Senior Data Engineering Consultant
Optum is a global organization that delivers care, aided by technology to help millions of people live healthier lives. The work you do with our team will directly improve health outcomes by connecting people with the care, pharmacy benefits, data and resources they need to feel their best. Here, you will find a culture guided by inclusion, talented peers, comprehensive benefits and career development opportunities. Come make an impact on the communities we serve as you help us advance health optimization on a global scale. Join us to start Caring. Connecting. Growing together.
We are seeking a highly experienced Lead Data Engineer with over 8 years of experience in software development, architecture, and enterprise data engineering. The ideal candidate brings deep expertise in designing scalable, cloud-based data solutions, driving data strategy, and enabling high-performance data ecosystems across Azure, GCP, and Snowflake platforms.
Primary Responsibilities:
- Data Architecture & Engineering
- Architect and design end-to-end scalable data solutions leveraging Azure, GCP, and Snowflake ecosystems
- Develop and implement Snowflake and data warehousing architectures to support enterprise analytics and AI initiatives
- Design and optimize ETL/ELT pipelines using tools such as Azure Data Factory, Databricks, and Airflow (Cloud Composer)

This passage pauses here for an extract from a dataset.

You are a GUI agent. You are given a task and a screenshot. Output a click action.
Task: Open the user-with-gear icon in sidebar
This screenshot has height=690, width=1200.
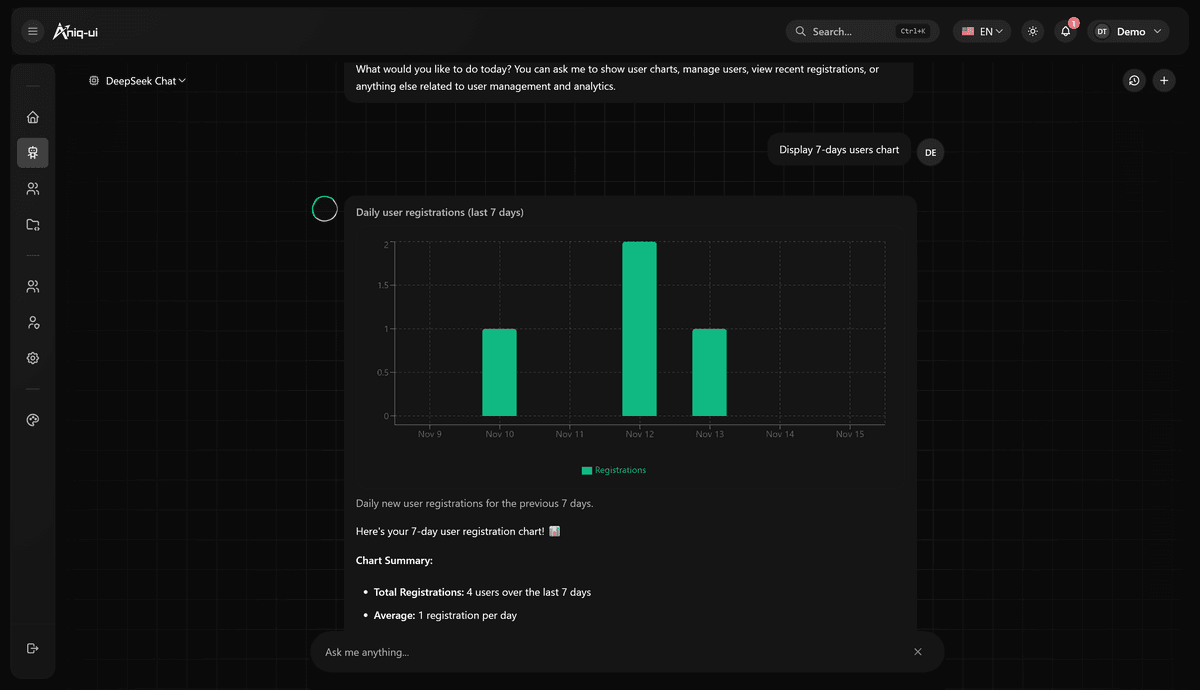(x=33, y=323)
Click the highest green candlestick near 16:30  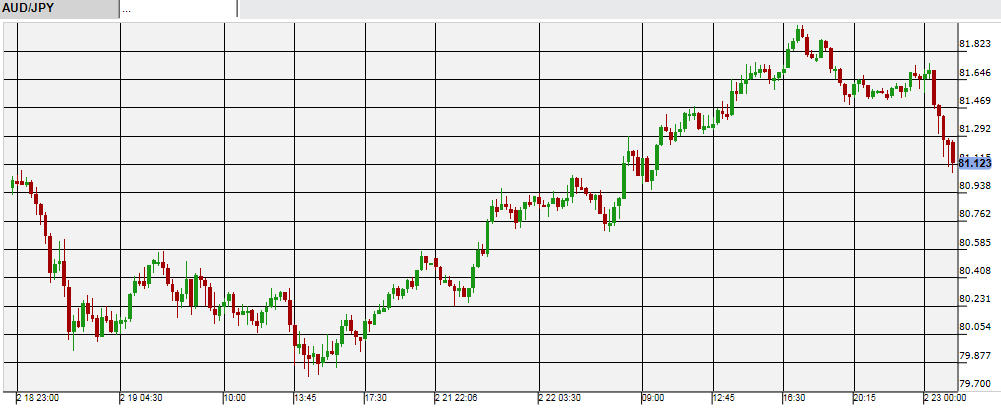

- Lead development of reusable frameworks, utilities, and automation scripts using Python, PySpark, and Pandas
- Enable streaming and batch data integration across structured, semi-structured, and unstructured data sources
- Cloud & Platform Engineering
- Build and optimize data solutions on:
- Azure (ADLS, Data Factory, Databricks, Synapse)
- Snowflake (performance tuning, cost optimization, workload management)
- Drive cluster optimization strategies to improve performance and reduce operational costs
- Collaborate with DevOps teams to implement CI/CD pipelines and infrastructure best practices
- Build and optimize data solutions on:
- Data Governance & Quality
- Ensure security-by-design principles across all data platforms
- Define and enforce data standards, models, and best practices aligned with enterprise strategy
- Performance Optimization
- Optimize data processing using:
- Partitioning, bucketing, and indexing strategies
- Advanced SQL and query tuning techniques
- Cluster scaling and workload distribution
- Improve system efficiency and cost through resource optimization and intelligent scaling policies
- Optimize data processing using:
- Big Data & Advanced Analytics
- Perform data engineering using Hadoop ecosystem technologies (Hive, Pig, PySpark)
- Enable analytics and reporting solutions through integration with tools like Power BI
Support advanced use cases including data science, AI/ML pipelines, and real-time analytics
- Comply with the terms and conditions of the employment contract, company policies and procedures, and any and all directives (such as, but not limited to, transfer and/or re-assignment to different work locations, change in teams and/or work shifts, policies in regards to flexibility of work benefits and/or work environment, alternative work arrangements, and other decisions that may arise due to the changing business environment). The Company may adopt, vary or rescind these policies and directives in its absolute discretion and without any limitation (implied or otherwise) on its ability to do so
Required Qualifications:
- Undergraduate degree or equivalent experience
- 8+ years of experience in software development, data engineering, and architecture
- 2+ years of focused experience in data architecture and cloud data platforms
- Experience with AI/ML, data platforms, or large-scale digital transformation initiatives
- Hands-on experience with:
- PySpark, Python, Pandas
- SQL and database design
- Proven experience in:
- Data modeling and database design
- Building scalable data pipelines and architectures
- Performance tuning and cost optimization
- Proven expertise in:
- Azure Data Services (ADF, ADLS, Databricks)
- Snowflake Architecture and Optimization
- Proven incorporate an AI builder mindset into the delivery lifecycle
Preferred Qualifications:
- Cloud Platforms: Azure, GCP, Snowflake
- Data Engineering: Azure Data Factory, Databricks, Airflow (Composer)
- Programming: Python, PySpark, Pandas
- Visualization: Power BI
Core Competencies
- Enterprise Data Architecture
- Cloud Data Engineering (Azure & GCP)
- Big Data & Distributed Processing
- Data Warehousing & Lakehouse Design
- SQL & Data Modeling
- Data Governance & Security
- Performance Optimization
- Leadership & Stakeholder Management
At UnitedHealth Group, our mission is to help people live healthier lives and make the health system work better for everyone. We believe everyone-of every race, gender, sexuality, age, location and income-deserves the opportunity to live their healthiest life. Today, however, there are still far too many barriers to good health which are disproportionately experienced by people of color, historically marginalized groups and those with lower incomes. We are committed to mitigating our impact on the environment and enabling and delivering equitable care that addresses health disparities and improves health outcomes - an enterprise priority reflected in our mission.